Dear Touchline In reply to Arthur Bowden, the Honorary General Secretary of the Dorset and Wiltshire Rugby Football Union.
In his letter, Mr Bowden refers to recent press releases from the Treasury and Charity Commission in relation to Community Amateur Sports Clubs (CASCs). In view of the valuable and important role played by CASCs in promoting the health and cohesion of their local communities the Charity Commission decided, at the end of October, that it will recognise as charitable purposes:
The promotion of community participation in healthy recreation by the provision of facilities for the playing of particular sports; and the advancement of the physical education of young people not undergoing formal education.
The Department of Culture, Media and Sport whilst pleased with the decision felt that it might still fall short of including all clubs they would wish to see benefit. As a result in November the Treasury launched a consultation document called ‘Promoting Sport in the Community’.

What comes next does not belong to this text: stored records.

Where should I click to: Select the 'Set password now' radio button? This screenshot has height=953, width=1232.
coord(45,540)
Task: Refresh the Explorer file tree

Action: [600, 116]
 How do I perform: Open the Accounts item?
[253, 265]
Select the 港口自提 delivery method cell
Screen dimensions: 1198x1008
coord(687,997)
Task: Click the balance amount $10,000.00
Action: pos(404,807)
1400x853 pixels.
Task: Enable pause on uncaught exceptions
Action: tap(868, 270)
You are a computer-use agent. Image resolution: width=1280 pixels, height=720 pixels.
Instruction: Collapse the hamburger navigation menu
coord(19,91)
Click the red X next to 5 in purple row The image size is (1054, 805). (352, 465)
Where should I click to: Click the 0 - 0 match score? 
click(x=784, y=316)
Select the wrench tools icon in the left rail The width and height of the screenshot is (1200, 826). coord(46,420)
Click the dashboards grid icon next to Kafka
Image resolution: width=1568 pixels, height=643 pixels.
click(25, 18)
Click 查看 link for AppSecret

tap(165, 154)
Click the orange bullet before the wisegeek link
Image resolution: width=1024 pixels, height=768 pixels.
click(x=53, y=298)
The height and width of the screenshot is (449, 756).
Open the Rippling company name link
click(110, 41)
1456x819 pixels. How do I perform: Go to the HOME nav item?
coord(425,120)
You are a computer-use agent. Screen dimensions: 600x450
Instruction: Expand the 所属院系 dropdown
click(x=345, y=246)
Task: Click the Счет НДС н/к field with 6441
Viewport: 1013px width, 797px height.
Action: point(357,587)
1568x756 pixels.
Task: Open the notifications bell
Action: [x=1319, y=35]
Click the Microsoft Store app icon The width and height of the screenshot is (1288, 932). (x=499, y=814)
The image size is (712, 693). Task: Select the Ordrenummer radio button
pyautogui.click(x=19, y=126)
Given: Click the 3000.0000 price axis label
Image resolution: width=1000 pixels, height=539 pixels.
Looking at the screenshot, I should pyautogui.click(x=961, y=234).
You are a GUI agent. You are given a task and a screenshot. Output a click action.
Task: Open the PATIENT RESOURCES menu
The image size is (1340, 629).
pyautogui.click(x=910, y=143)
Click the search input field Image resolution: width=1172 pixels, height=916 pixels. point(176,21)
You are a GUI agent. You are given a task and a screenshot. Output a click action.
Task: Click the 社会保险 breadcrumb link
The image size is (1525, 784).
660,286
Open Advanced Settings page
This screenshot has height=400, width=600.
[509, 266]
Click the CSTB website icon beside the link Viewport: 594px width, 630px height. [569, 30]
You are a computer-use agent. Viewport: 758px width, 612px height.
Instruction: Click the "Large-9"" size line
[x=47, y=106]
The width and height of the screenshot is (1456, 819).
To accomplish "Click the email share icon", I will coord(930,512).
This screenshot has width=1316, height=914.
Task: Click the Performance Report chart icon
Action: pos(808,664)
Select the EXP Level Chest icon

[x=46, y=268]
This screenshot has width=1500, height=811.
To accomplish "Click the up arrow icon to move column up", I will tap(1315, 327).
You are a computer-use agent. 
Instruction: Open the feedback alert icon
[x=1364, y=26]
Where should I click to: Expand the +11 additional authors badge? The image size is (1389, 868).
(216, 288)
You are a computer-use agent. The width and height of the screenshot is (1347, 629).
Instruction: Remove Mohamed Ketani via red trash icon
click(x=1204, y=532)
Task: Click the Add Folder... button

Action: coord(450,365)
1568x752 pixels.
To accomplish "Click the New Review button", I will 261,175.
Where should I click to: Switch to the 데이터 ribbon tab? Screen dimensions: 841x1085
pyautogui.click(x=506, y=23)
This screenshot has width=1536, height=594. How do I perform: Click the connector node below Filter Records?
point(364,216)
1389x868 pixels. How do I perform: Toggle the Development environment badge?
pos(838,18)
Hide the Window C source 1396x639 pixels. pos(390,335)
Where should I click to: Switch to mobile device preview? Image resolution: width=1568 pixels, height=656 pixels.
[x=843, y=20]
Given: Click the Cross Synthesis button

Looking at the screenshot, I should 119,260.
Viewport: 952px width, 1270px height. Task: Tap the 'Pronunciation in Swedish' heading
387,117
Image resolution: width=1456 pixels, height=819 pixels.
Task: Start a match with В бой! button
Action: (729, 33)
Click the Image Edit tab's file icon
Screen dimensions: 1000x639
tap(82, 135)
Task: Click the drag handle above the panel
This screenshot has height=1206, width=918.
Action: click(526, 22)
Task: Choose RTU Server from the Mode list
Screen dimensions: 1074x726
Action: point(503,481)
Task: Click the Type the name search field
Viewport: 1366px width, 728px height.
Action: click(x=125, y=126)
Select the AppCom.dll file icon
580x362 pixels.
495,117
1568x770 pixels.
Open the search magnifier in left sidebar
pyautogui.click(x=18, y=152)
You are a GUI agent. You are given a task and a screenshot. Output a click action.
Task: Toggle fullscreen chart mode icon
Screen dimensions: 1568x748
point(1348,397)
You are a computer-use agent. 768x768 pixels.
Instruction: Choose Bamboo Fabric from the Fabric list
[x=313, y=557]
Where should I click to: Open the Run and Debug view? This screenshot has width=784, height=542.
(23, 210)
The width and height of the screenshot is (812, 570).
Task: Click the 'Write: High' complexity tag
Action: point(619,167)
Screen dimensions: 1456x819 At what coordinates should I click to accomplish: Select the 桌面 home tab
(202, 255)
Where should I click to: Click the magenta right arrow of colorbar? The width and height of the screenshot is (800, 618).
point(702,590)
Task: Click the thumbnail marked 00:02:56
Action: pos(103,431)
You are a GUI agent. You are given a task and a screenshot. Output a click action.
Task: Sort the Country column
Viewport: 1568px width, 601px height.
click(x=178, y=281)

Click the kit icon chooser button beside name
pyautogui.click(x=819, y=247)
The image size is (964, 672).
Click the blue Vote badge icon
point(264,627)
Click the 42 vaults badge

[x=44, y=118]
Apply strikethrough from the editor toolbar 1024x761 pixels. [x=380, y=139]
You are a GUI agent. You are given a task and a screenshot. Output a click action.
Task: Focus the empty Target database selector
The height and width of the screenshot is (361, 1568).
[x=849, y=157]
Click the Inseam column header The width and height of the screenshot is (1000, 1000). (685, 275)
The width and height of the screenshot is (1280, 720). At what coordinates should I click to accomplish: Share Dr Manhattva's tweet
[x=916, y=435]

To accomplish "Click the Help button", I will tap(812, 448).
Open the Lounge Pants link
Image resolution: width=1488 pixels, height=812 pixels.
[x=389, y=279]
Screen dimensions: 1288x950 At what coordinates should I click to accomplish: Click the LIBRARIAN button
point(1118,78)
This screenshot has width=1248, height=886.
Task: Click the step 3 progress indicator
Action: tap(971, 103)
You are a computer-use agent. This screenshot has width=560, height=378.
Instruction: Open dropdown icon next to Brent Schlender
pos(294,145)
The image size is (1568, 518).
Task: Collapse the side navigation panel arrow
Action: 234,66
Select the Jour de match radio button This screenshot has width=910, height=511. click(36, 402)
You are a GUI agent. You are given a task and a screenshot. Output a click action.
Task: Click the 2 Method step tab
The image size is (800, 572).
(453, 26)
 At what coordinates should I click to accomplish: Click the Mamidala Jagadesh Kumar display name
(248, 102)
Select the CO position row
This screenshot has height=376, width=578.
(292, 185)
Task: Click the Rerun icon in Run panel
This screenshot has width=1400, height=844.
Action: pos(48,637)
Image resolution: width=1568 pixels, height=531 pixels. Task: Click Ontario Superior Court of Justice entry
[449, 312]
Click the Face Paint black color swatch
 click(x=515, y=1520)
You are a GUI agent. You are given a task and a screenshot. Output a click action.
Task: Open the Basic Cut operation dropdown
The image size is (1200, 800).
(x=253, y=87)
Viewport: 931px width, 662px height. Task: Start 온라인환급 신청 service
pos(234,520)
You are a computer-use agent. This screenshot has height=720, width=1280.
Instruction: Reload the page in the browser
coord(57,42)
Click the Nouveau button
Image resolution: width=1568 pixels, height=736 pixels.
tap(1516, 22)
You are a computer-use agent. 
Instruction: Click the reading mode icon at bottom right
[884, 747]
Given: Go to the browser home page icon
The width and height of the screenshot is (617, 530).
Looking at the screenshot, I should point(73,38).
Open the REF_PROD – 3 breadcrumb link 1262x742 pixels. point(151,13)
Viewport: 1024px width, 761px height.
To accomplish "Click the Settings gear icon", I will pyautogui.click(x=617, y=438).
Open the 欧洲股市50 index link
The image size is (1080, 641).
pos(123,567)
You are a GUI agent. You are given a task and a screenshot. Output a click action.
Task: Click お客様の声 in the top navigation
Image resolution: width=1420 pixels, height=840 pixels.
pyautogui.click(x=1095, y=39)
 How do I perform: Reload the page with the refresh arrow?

The aim of the consultation document is to seek views from interested parties on whether, given the Charity Commission’s decision, sports clubs agree with the Government’s assessment that charitability would appear to offer real advantages over and above the limited tax relief package. The document can be accessed from the Treasury’s Internet site http://www.hm-treasury.gov.uk. The consultation exercise is an opportunity for all interested parties to help shape the future Government policy on CASCs and the Treasury are keen for as many sports clubs to respond as possible. I hope Mr Bowden and your readers find this reply helpful.
Angela Eagle MP
Dear Touchline I must express my surprise and appreciation at and of the quite outstanding account of one old man’s dedication to a single club.
I had no idea that anything of the sort was going on and to be confronted by the club chairman, David Shephard, triumphantly waving the January edition of Touchline was an experience which will be impossible to forget.
It would indeed have been difficult for me to resist the lure of rugby football, following, as I did, in the steps of an enthusiast such as father, who played for St Peter’s School, York (captain), Emmanuel College, Cambridge (captain), Liverpool RFC and Lancashire all in the first decade of the century. He was in the Liverpool team which included three current international captains simultaneously: Poulton-Palmer (England, Frank Turner (Scotland) and Dickie Lloyd (Ireland) not to mention the double Victoria Cross winner Noel Chevasse of the RAMC. Father went on to coach the most successful Uppingham School XV in the years immediately before the Great War and introduced the sport into St Aubyn’s School when he took the school over in 1922. But I digress and must return to my original project which was to thank you most sincerely on behalf of myself, and indeed of the Woodford Club, which has gained some useful publicity as a result.